学生を武力弾圧した天安門事件(1989年)のような悲惨な事態に発展しないか。懸念が強まっている。

 政府への抗議デモが続く香港で先週、活動中にビルから転落した男子学生が死亡した。今週に入って、警官の実弾発砲を受けた男子学生が一時重体となった。

 発砲の様子を撮影した映像があり、警官は武器を持っていない学生に対し、ためらいなく銃口を向けていた。

 道路の封鎖や地下鉄の運行妨害といった過激な行動は、許されるものではないが、これに対する警察の強硬姿勢が、一段と目立つようになってきた。

 デモの参加者との対立は、明らかに激化している。

 中国批判を押さえ込む「逃亡犯条例」改正案への反発から、6月に始まった大規模デモを受けて、政府は9月になって同条例案を撤回した。
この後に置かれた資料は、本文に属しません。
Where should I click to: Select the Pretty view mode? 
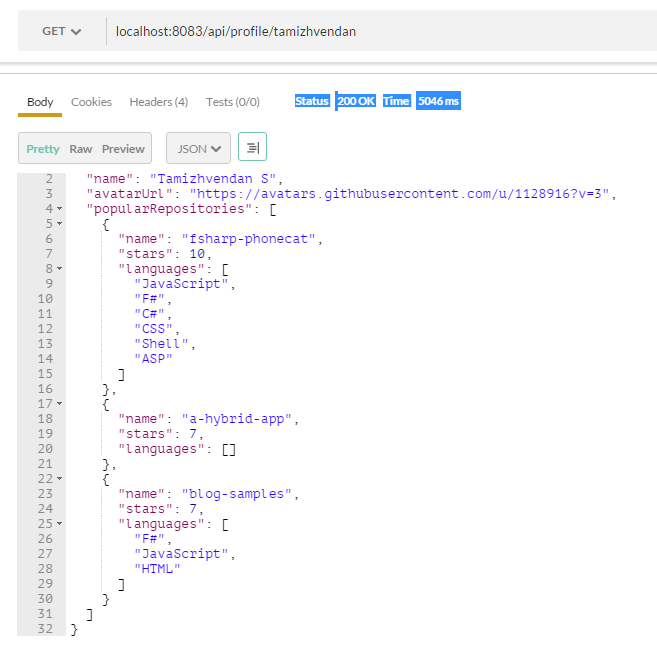[x=43, y=148]
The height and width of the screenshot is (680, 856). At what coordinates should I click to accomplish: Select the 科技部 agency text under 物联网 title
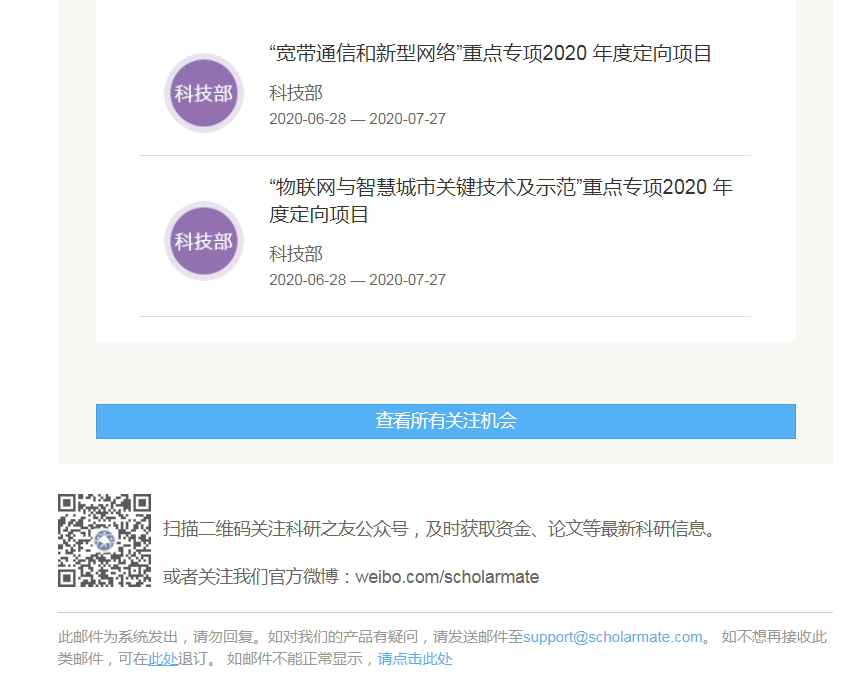(x=296, y=254)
 だが、これは、中国の建国70年を祝う一連の行事に、香港の動きが水を差さないようにするため、一時的に譲歩しただけとの見方があった。

 撤回後、政府が、普通選挙の実現など市民や学生らの掲げる要求に応じる気配はない。逆に、デモの参加者を特定できるよう「覆面禁止法」を施行し、大勢の違反者を逮捕している。

 警官隊は、発砲だけでなく、催涙弾も使って、抗議行動をする若者らの排除に乗り出した。

 先の見方通りに、事態は推移しているといえよう。

 香港について中国共産党は、先月末の中央委員会総会で、「国家の安全を守る法制度を確立する」などの方針を決定した。

 抗議デモを、「北京の中央政府の権力に対する反抗」と位置づけて、政府機関や軍、国有企業の幹部らを対象に研修を行い、思想統一を図っている。

 研修では、英国からの返還時に「一国二制度」として香港に認めた高度な自治は、「完全な自治」を意味するのではないと主張し、中国には香港の緊急事態に介入できる「管轄統治権」がある、と強調しているという。

 しかし、このような考え方は、デモの参加者だけでなく、香港の市民社会全体からも、認められないのではないか。

 政府が暴力を伴ってデモなどの鎮圧を進めても、反発は強まる一方だろう。これ以上、大勢の犠牲者が出る事態だけは、避けることを考えておくべきだ。